That is the phrase Dunedin recruiter Dean Delaney uses to sum up the labour market.
Stats NZ released its labour market figures for the September 2021 quarter yesterday, which showed unemployment had hit its lowest rate since before the Global Financial Crisis in 2008.
The official unemployment rate had fallen sharply to 3.4%, down from 4% last quarter.
That was also down from last September’s rate of 5.3%.
Mr Delaney, who is director of Platinum Recruitment, spoke at a Business South event yesterday about the challenges businesses were facing with the labour market, which included shortages.
‘‘Every organisation across every sector [is] struggling to find talent because it is such a competitive market,’’ he said.
Speaking after the event, Mr Delaney said the power base of the market had changed and employers, rather than prospective employees, were now the candidates.
The war for talent had been starting to evolve before Covid-19 but the pandemic had ‘‘escalated it dramatically’’, particularly with closed borders cutting out the migrant workforce.
People were also not wanting to move jobs, fearing for job security, which was also putting pressure on the market, Mr Delaney said.

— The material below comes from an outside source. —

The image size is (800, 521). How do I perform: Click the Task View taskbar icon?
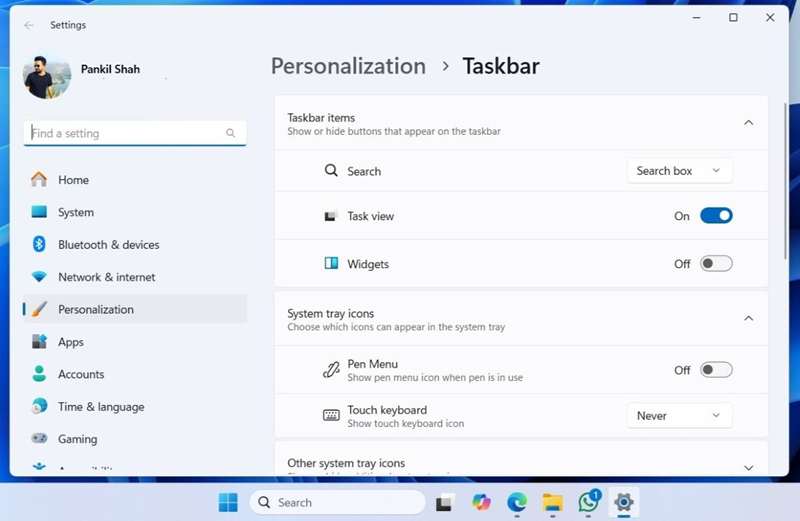446,502
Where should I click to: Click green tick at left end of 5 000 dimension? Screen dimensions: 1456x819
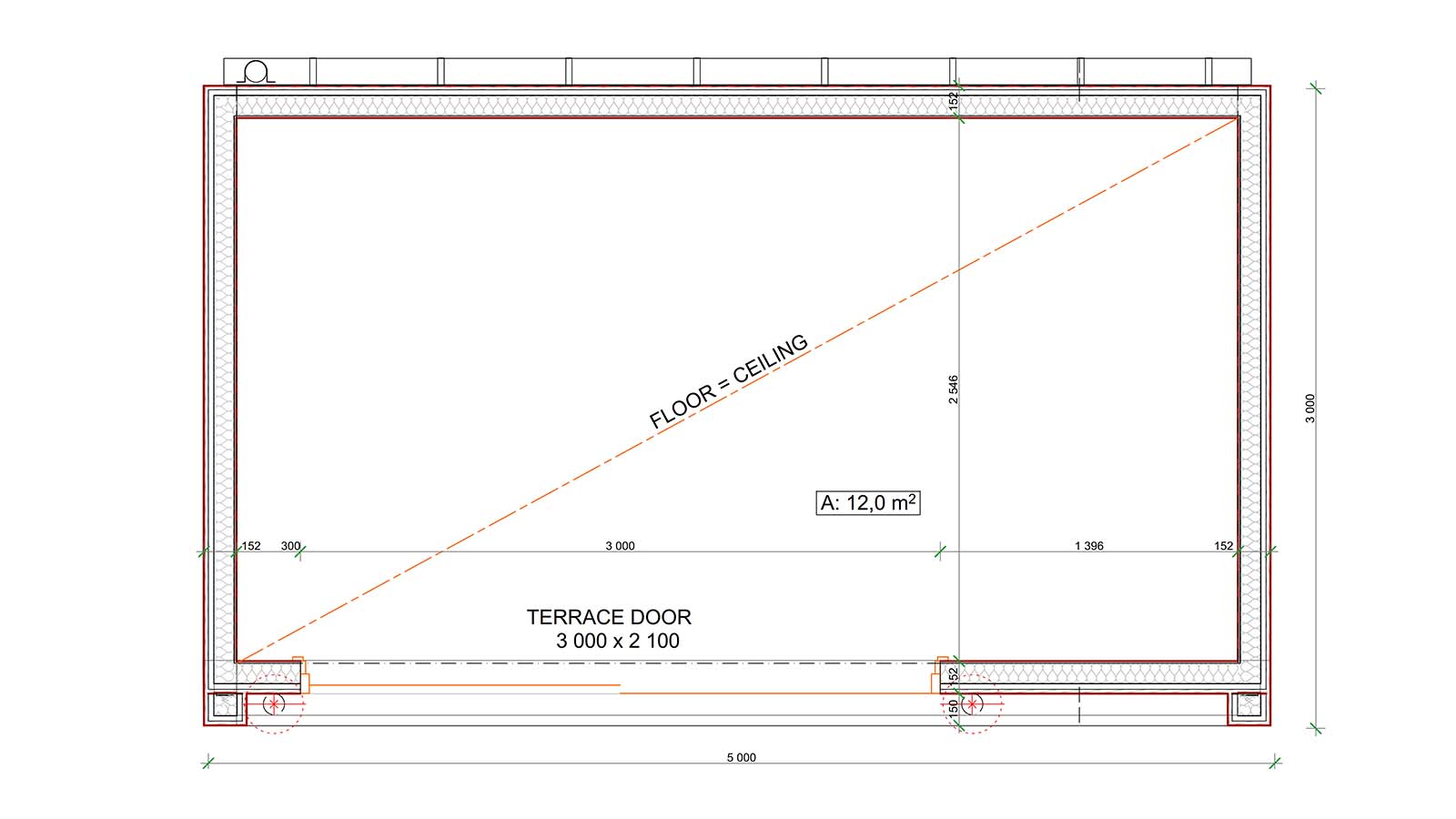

People felt safe with their current employers because they had been through two lockdowns with them and would most likely be safe in another.
‘‘It is the unknown. The new job may look like a great opportunity but they might think it is a case of last cab on, first cab off, if the company had to restructure, so people are staying put and are not entertaining a move,’’ Mr Delaney said.
That was flowing through to a ‘‘dramatic drop’’ in the number of applicants for jobs, and openings that might usually have received 80 applicants were now only getting four, Mr Delaney said.
To attract applicants, organisations could not simply use the same template they had been using for the past 10 years.
He believed they needed to be more innovative, particularly by promoting their health and wellness initiatives and the flexibility they could offer.
That was what applicants wanted to see, he said.
‘‘It is not necessarily about the job itself, it is about the organisation and how an individual fits into that,’’ Mr Delaney said.
There were also good numbers of people wanting to relocate to Dunedin for the right job but housing stock was starting to become an issue.
‘‘We’ve lost candidates because they can’t buy a home here. We’ve never seen that before, but we are starting to see it,’’ he said.